***** INPUT DATA *****

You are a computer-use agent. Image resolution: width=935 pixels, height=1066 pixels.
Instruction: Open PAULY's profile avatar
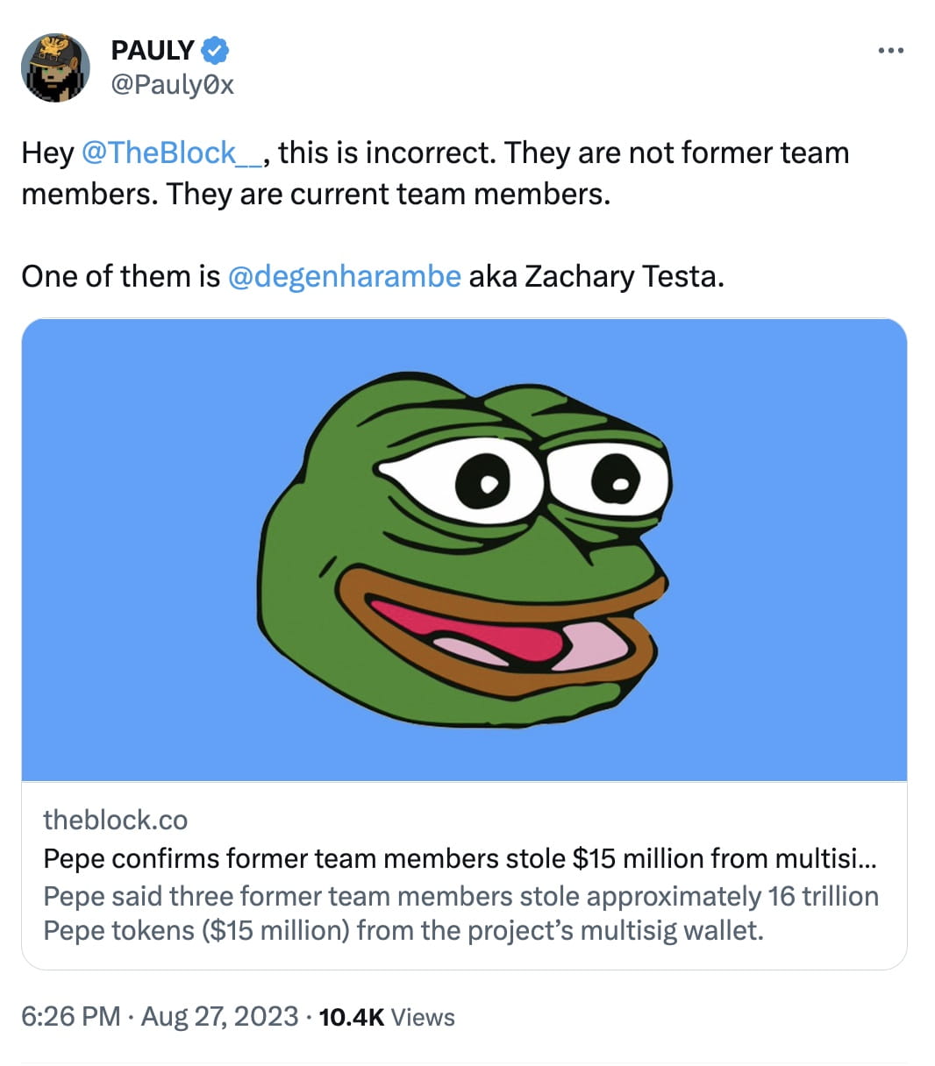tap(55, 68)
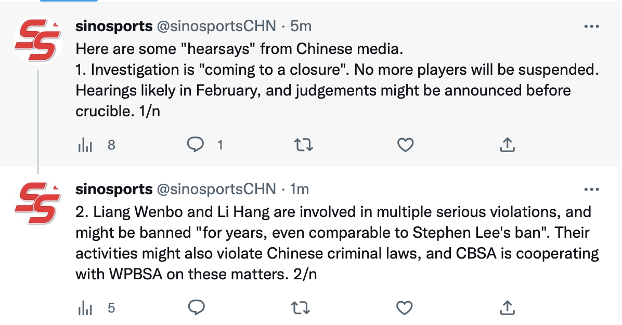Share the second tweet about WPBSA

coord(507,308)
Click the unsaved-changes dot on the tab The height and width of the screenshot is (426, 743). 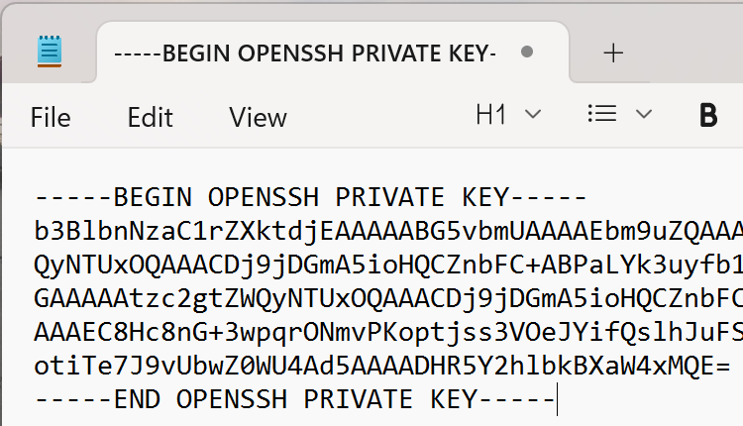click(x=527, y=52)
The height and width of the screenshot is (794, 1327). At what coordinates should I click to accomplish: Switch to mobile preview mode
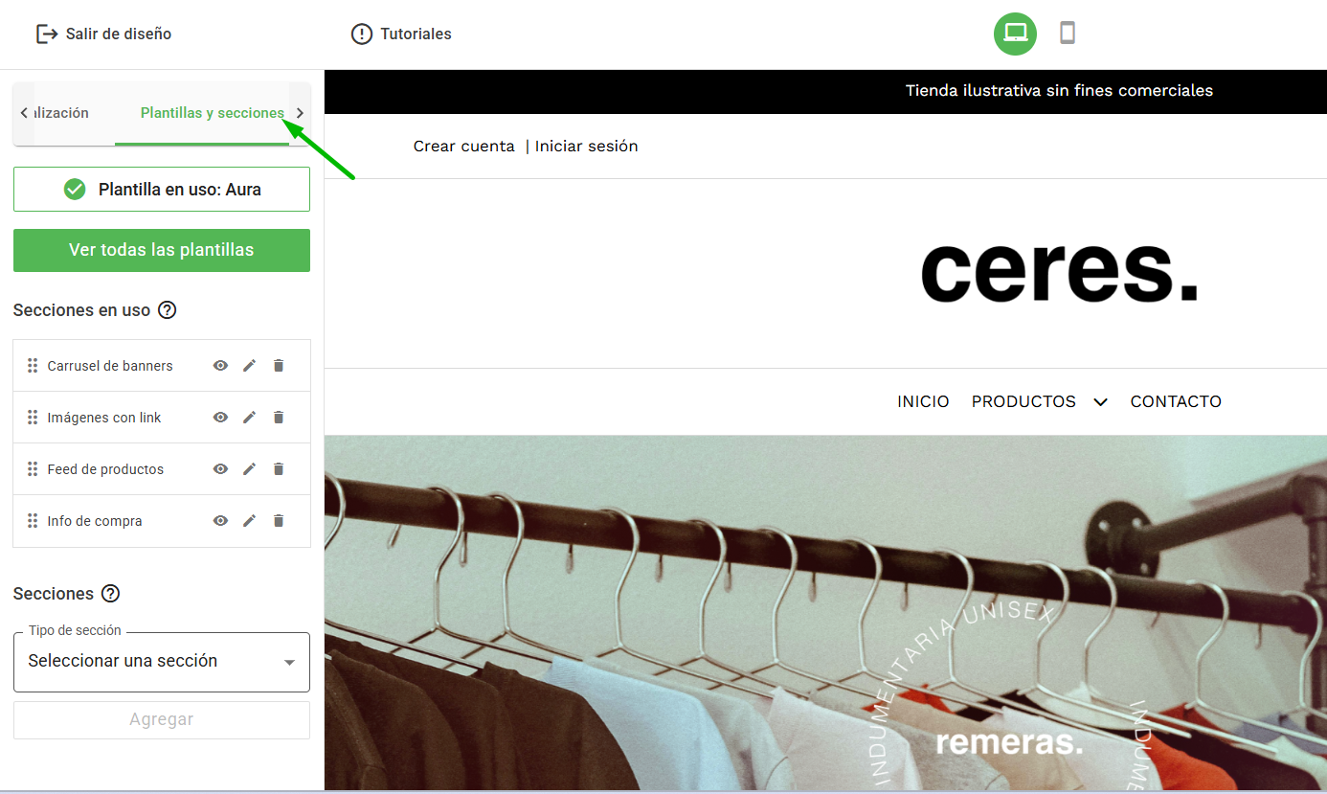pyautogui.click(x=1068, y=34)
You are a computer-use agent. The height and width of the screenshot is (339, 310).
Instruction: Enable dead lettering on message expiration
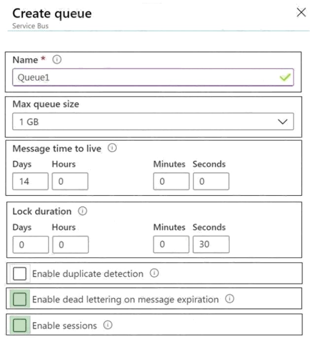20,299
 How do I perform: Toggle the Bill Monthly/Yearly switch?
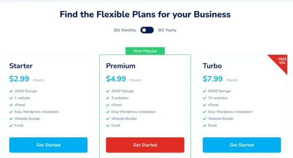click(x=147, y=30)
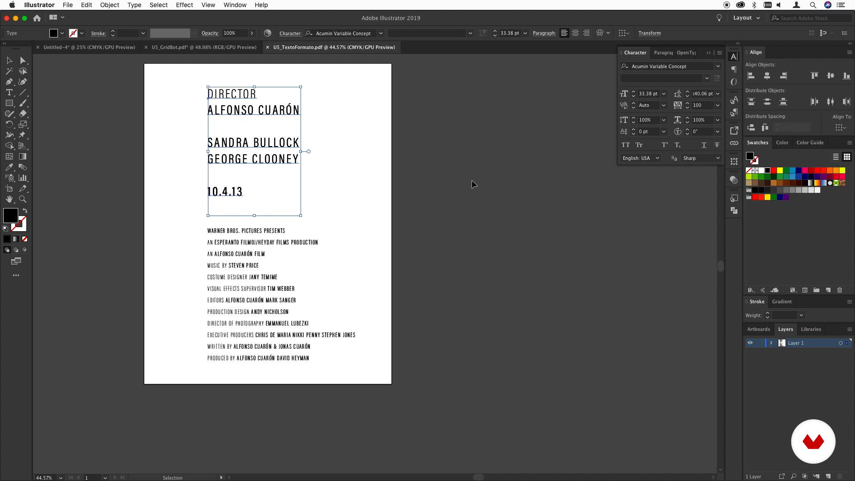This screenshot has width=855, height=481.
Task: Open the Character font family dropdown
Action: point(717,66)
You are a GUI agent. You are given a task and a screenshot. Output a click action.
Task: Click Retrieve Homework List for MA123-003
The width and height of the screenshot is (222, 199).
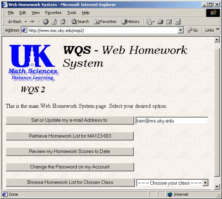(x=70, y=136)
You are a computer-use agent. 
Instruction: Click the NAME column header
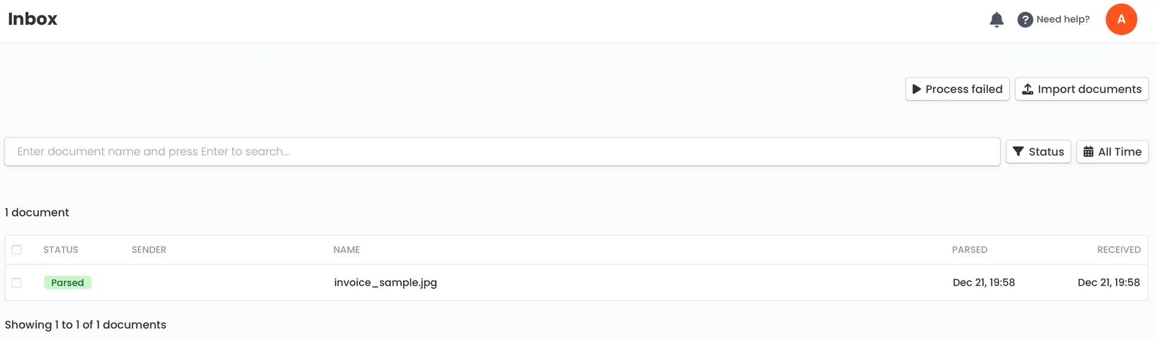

*****
***** INPUT DATA *****

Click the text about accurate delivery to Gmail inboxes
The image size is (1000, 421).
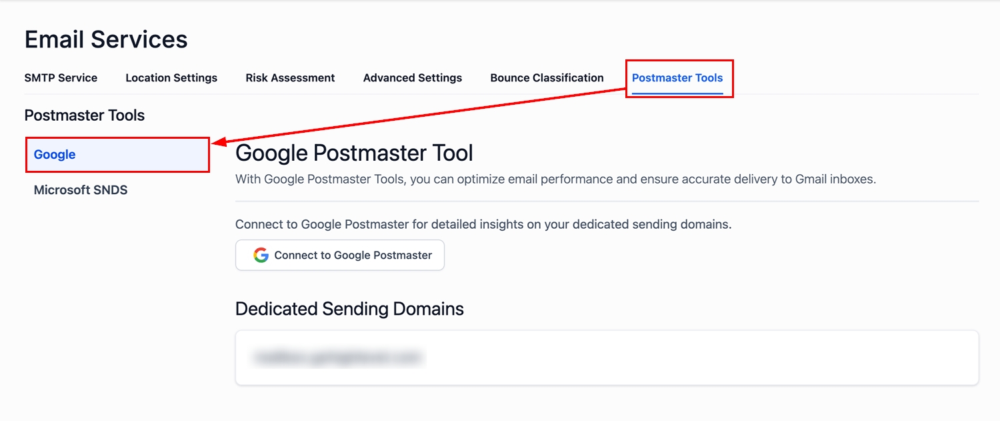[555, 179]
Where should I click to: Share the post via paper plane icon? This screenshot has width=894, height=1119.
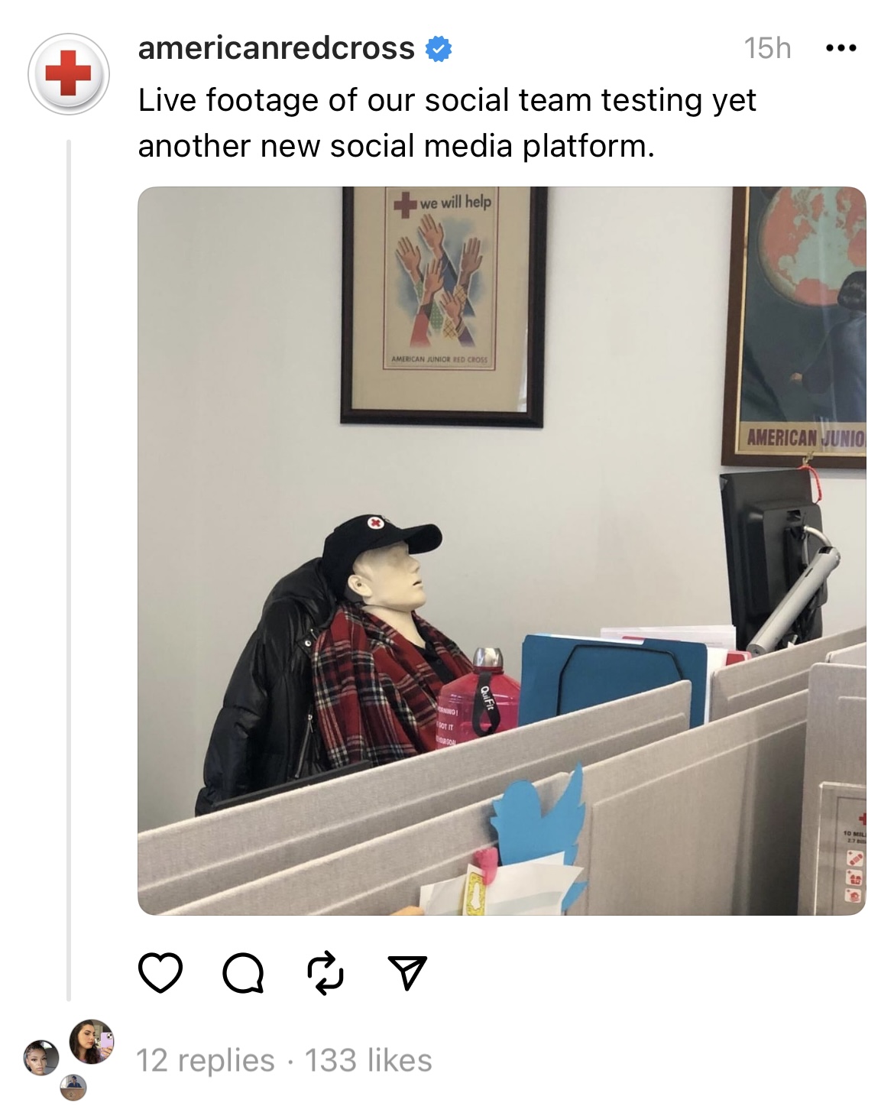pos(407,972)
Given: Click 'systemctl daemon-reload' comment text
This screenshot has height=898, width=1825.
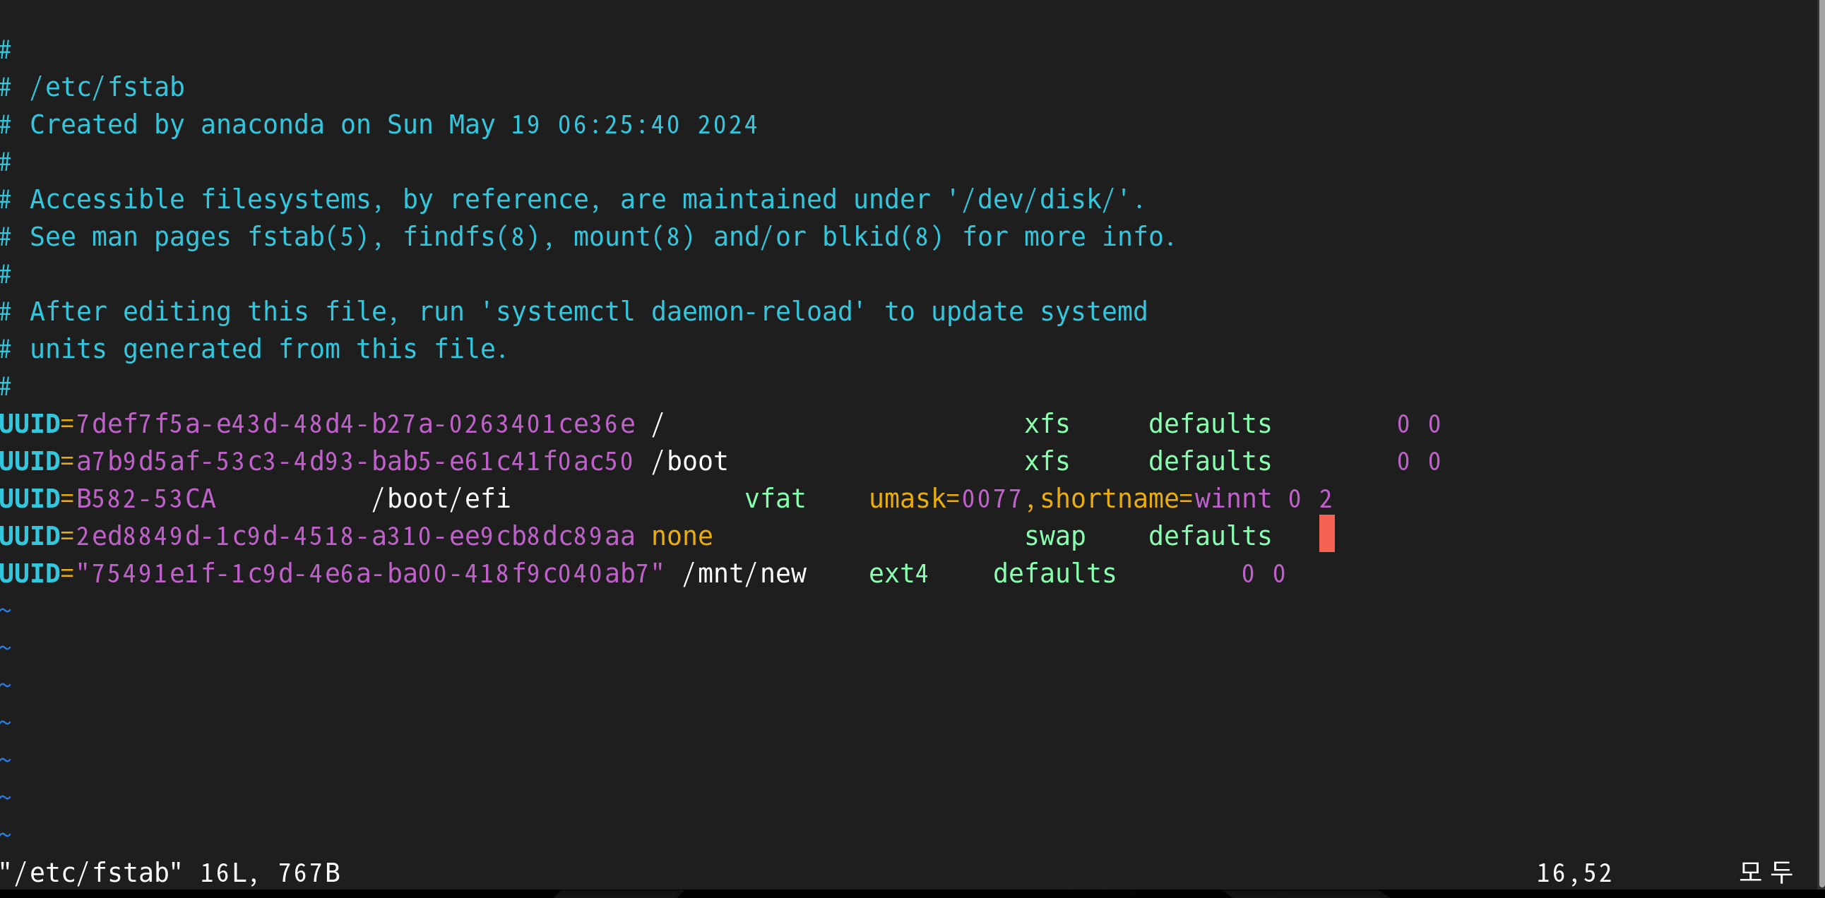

*****

» **INSTRUCTION**
Lay out as a numbered list the part of the rows that opens with the line containing "Click the text" and closes with the line containing "This screenshot has height=898, width=1825.", skipping blank lines. Leave the pictures out.

» **EXERCISE ANSWER**
1. Click the text about accurate delivery to Gmail inboxes
2. The image size is (1000, 421).
3. [555, 179]
4. Where should I click to: Share the post via paper plane icon? This screenshot has width=894, height=1119.
5. pos(407,972)
6. Given: Click 'systemctl daemon-reload' comment text
7. This screenshot has height=898, width=1825.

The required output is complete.